Material to process Block Start
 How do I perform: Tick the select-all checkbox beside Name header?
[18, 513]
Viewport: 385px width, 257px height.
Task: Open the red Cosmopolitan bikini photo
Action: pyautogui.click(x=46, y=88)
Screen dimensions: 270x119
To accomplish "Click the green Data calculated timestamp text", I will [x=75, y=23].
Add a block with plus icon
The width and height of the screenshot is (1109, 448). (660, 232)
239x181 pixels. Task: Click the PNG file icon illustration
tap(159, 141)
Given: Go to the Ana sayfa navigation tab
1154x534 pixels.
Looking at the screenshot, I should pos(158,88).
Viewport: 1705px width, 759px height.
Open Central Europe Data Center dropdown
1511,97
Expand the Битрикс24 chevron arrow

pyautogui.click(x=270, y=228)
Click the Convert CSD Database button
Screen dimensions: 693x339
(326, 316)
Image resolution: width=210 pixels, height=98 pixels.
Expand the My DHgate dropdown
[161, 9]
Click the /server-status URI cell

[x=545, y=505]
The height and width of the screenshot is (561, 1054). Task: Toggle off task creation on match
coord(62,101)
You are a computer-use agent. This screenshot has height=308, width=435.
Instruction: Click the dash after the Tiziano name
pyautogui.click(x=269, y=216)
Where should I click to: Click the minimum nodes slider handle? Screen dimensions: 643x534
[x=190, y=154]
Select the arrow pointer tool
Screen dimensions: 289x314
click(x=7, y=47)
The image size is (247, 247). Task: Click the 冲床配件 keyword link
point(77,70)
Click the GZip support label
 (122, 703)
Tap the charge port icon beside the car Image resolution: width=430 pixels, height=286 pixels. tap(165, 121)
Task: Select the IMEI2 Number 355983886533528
Material to process Block End
* [Exercise directions]: Provide only the number of lines within the material that contain the string "resolution".

* [Output]: 2